“Allenarsi per il futuro”, la lezione di Pittis

8 Novembre 2019

ROSETO. Grande successo per l’evento “Allenarsi per il futuro” al centro More di Roseto, che si è svolto mercoledì sera alla presenza di circa 100 persone. Tanti i campioni dello sport presenti, a...

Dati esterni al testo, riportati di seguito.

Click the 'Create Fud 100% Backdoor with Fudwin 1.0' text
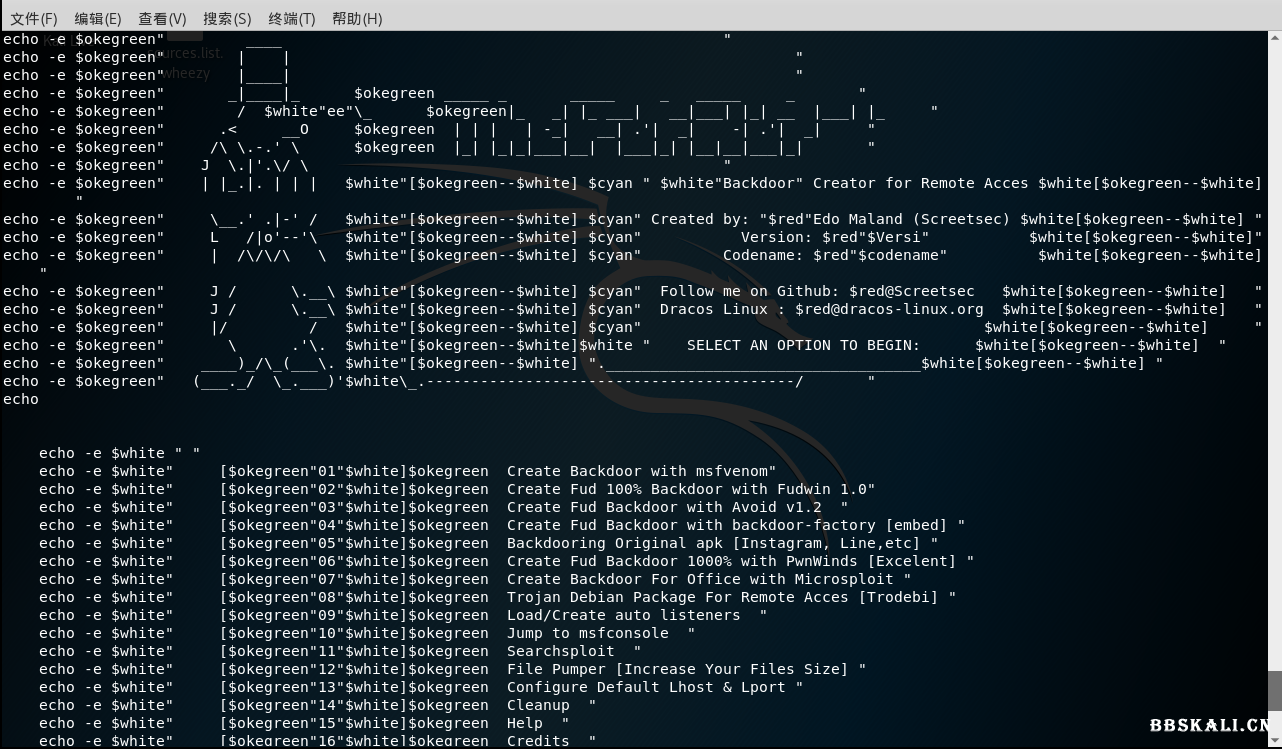1282x749 pixels. pos(690,489)
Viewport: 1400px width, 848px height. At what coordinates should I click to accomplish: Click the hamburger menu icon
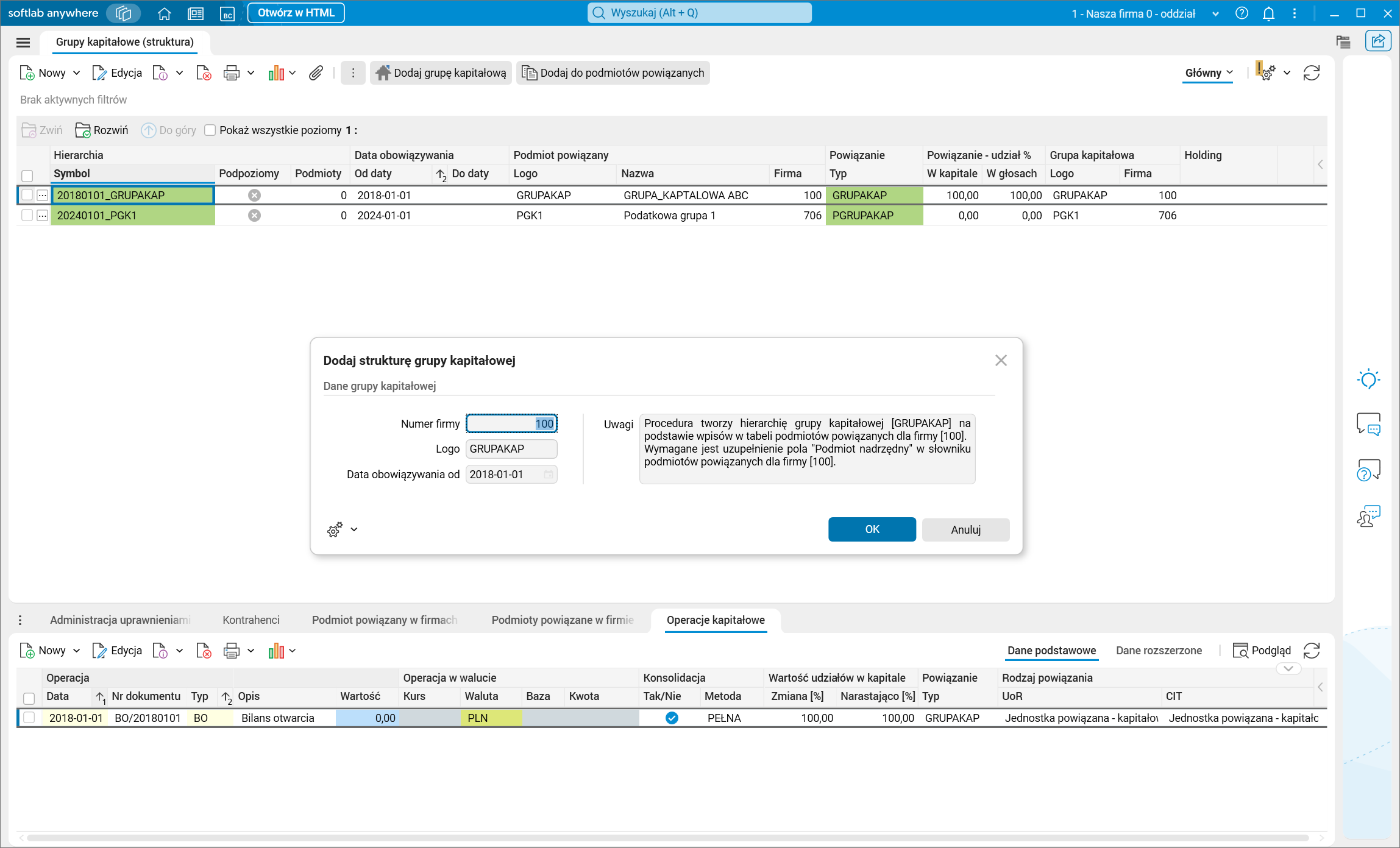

ROSETO. Grande successo per l’evento “Allenarsi per il futuro” al centro More di Roseto, che si è svolto mercoledì sera alla presenza di circa 100 persone. Tanti i campioni dello sport presenti, a cominciare da Riccardo Pittis, ex giocatore di basket di serie A e mental coach, che insieme ad altri rappresentanti del progetto “Allenarsi per il futuro” di Bosch ha raccontato la propria esperienza sportiva e di vita, al pubblico presente. «Nella mia vita sono stato molto fortunato», ha detto Pittis, «ma la fortuna è a disposizione di tutti, non ti cade addosso per caso. Basta allenarsi, lavorare e impegnarsi per andare a prendersela e portarsela a casa». Insieme a Pittis hanno raccontato le loro esperienze Giovanni De Cesare, human innovator del gruppo Bosch, Guido Federico Di Francesco, arbitro di serie A di basket e Gianpaolo Calvarese, arbitro di serie A di calcio e titolare della startup “Aperegina”. A presentare l’evento è stato Roberto Zecchino, direttore risorse umane e organizzazione del gruppo Bosch, e ideatore del progetto “Allenarsi per il futuro”. «È fondamentale far capire fin dalle scuole», ha spiegato Zecchino, «l’importanza di crescere con lo sport, fatto bene, e aiutato da specialisti». Il progetto, nato tre anni fa, ha coinvolto già circa 400mila studenti e 1600 scuole e ha visto l’attivazione di circa quattromila tirocini formativi. «Il nostro obiettivo», ha aggiunto Zecchino, «è anche quello di combattere la disoccupazione giovanile fornendo la possibilità dell’alternanza scuola-lavoro ai giovani attraverso questo progetto». Tra gli interventi anche quello di Alberto D’Arielli, specialista in medicina dello sport e direttore sanitario del centro More.(l.v.)